Poco tempo addietro ci hanno pensato le Regioni, che hanno competenze in materia sanitaria, a centrare il problema sul tappeto, lanciando l’allarme sui ritardi e sul rischio che si vada avanti solo con proclami.
Con il PNRR (Piano Nazionale di Resistenza e Resilienza) è stato previsto il potenziamento della medicina di prossimità, anche con la creazione di nuove strutture sanitarie per garantire sul territorio un’assistenza h24, per decongestionare gli ospedali e avvicinare la sanità al cittadino.
È prevista infatti la creazione di Case e Ospedali di Comunità, l’Assistenza Domiciliare Integrata con medici, fisioterapisti e infermieri che all’occorrenza devono recarsi nel domicilio del paziente.
Le Regioni fecero sapere, in un documento congiunto, che il progetto è ambizioso e indiscutibile nella sua validità e loro hanno già recepito il piano e legiferato, individuando sul territorio le sedi in cui allocare i nuovi presidi sanitari, ma manca il personale con cui attuarlo e problemi ci sono anche per l’inflazione che sta erodendo le risorse previste.
Si rischia insomma che tutto rimanga nel limbo delle buone intenzioni.
In tempi non sospetti, già nel mese di maggio del 2024, avevo scritto, a proposito del Piano per avvicinare la medicina al territorio, che: “Restano i irrisolti i problemi veri della sanità soprattutto nel Centro-Sud: 1) molti concorsi sono bloccati, l’arruolamento del personale non è sufficiente per assicurare neanche i servizi ospedalieri, gli specialisti bravi vanno via o non ritornano dopo aver studiato al Nord, perché pagati di meno e le strutture sanitarie al Sud non hanno appeal; 2) c’è l’indebolimento di alcuni Ospedali di frontiera ; 3) non è attuata la mancata riduzione della migrazione sanitaria, il Sud ha, infatti, una spesa per mobilità passiva che va dai trecento milioni di euro della Calabria agli oltre cinquanta della Basilicata, ma anche le altre Regioni del Centro-Sud non stanno messe meglio.”
Non sarebbe stato più semplice applicare la riforma subito, di fatto bloccata, del governo giallo-verde che prevedeva di chiudere gli studi privati dei Medici di famiglia e dei Pediatri di libera scelta, spesso ormai ridotti a riprodurre ricette, concentrandoli in un’unica sede e integrandoli con i Medici della continuità assistenziale ( Guardia Medica), in modo da assicurare l’assistenza sul territorio h24 per 365 giorni all’anno, assumendo anche gli Infermieri in numero adeguato per coprire i turni notturni?
Per quanto riguarda gli Ospedali di Comunità, ammesso che si facciano, è ovvio che per qualsiasi esame diagnostico i pazienti saranno spostati nell’Ospedale più vicino, con il rischio di appesantire anziché alleggerire il lavoro delle strutture ospedalieri.

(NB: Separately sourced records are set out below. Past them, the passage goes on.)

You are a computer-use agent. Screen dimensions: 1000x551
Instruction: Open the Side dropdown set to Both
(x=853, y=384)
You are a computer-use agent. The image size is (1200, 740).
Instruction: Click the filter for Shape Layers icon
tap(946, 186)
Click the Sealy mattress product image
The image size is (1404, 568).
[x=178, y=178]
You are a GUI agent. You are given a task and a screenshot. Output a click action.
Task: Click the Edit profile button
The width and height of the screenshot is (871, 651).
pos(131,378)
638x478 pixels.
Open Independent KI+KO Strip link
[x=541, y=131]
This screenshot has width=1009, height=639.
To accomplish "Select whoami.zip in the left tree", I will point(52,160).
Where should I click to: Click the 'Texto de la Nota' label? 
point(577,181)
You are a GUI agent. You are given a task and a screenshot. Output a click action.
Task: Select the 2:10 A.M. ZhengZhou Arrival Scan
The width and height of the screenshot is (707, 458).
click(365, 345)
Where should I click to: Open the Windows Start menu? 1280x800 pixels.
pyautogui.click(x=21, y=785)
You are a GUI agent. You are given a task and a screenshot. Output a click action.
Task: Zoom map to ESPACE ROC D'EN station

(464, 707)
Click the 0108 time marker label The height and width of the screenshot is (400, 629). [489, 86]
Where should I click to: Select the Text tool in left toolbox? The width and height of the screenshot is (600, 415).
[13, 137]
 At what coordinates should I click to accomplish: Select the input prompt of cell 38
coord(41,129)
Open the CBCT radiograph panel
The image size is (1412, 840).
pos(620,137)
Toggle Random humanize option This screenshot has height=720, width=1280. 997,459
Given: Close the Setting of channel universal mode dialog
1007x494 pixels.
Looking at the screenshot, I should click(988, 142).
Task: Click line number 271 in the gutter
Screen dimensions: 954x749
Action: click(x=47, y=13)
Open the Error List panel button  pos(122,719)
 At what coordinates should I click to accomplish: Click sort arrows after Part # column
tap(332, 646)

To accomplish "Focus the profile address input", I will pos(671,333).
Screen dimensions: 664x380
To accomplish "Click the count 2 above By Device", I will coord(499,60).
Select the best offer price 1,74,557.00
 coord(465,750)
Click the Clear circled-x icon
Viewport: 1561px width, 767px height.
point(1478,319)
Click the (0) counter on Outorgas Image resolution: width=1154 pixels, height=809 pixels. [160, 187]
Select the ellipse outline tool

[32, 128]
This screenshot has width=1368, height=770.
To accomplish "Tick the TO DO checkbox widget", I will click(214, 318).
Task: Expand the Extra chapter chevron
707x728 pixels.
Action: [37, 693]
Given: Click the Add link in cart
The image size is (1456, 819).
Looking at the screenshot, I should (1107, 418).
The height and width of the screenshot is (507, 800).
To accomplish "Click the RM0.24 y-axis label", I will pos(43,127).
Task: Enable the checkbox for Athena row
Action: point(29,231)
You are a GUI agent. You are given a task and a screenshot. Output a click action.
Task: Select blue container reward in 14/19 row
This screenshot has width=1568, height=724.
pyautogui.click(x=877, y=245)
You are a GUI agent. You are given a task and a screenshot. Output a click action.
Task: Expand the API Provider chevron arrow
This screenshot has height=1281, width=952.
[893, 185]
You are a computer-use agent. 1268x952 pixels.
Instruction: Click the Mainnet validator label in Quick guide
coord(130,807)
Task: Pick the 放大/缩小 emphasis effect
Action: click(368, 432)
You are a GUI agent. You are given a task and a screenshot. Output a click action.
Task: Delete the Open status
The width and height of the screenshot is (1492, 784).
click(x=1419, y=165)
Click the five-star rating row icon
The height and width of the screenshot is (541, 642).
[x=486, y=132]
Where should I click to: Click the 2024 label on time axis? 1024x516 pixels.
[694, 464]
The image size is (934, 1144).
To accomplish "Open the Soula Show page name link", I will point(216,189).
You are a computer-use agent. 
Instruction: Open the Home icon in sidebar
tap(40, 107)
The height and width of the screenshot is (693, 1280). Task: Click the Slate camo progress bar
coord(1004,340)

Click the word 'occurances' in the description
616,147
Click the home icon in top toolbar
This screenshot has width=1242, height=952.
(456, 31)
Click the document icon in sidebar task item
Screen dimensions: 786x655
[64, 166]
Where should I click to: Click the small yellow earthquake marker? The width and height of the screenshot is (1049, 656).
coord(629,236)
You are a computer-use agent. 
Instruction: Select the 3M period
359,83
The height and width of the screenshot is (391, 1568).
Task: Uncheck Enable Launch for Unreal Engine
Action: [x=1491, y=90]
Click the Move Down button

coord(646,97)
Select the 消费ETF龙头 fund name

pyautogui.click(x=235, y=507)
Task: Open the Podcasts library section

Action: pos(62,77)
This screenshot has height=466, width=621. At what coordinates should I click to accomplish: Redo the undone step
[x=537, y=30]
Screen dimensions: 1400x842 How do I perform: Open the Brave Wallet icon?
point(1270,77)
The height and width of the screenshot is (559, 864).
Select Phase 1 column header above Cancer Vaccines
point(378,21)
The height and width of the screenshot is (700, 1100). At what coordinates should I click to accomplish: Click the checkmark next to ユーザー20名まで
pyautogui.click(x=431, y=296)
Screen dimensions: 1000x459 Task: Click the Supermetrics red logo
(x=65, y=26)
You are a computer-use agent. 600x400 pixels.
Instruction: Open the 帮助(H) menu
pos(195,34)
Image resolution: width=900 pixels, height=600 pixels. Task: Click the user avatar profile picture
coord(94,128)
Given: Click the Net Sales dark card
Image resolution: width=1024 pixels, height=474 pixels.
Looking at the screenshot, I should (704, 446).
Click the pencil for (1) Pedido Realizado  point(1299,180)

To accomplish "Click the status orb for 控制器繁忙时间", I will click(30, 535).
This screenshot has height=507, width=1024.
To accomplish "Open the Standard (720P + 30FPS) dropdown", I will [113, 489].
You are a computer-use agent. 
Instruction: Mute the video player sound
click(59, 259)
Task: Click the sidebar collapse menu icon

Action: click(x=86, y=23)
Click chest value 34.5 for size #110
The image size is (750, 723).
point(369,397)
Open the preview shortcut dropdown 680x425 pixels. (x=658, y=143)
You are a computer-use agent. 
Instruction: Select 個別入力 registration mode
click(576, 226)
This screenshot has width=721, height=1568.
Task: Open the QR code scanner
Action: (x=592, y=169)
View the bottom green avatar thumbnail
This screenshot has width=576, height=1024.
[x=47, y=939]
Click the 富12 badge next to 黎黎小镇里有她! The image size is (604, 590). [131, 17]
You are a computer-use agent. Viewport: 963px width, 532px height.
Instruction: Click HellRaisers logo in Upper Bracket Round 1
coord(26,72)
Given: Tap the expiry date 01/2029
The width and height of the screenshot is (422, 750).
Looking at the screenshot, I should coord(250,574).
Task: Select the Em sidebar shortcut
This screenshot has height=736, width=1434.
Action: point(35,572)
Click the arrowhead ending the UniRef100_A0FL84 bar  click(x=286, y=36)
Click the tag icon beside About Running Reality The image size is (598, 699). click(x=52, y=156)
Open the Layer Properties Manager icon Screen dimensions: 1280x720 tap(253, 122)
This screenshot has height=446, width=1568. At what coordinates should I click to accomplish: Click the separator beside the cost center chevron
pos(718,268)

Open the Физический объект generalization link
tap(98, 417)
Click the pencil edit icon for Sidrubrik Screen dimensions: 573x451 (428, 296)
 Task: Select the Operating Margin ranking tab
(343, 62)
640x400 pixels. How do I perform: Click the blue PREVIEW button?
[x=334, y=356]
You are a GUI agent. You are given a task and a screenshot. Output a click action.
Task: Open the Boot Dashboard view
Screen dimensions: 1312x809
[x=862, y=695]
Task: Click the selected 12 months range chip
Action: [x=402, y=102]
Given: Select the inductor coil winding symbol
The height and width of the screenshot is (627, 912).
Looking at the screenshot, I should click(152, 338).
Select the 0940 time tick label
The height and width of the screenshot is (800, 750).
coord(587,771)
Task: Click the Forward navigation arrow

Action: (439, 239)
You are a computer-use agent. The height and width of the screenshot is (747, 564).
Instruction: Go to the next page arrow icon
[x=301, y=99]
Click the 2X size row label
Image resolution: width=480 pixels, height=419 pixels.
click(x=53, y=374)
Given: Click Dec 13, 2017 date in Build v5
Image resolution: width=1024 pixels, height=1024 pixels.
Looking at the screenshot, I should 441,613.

E il personale (Medici, Infermieri, OSS) per assicurare l’assistenza ai ricoverati dov’è, dal momento che già ora vi è una cronica carenza?
L’argomento, che avrebbe bisogno di più spazio per essere sviluppato nella sua interezza, merita di essere seguito con attenzione. I casi di malasanità non mancheranno mai, anche perché la medicina non è una scienza esatta, ma un “sistema sanitario” che funzioni deve ridurli al minimo. Ѐ interesse di tutti. I ricchi, che possono permettersi cure costose e a pagamento, rappresentano una ristretta minoranza e anche per questo statisticamente vivono più a lungo. Ѐ stato calcolato che hanno un’aspettativa di vita oltre 5 anni in più degli indigenti.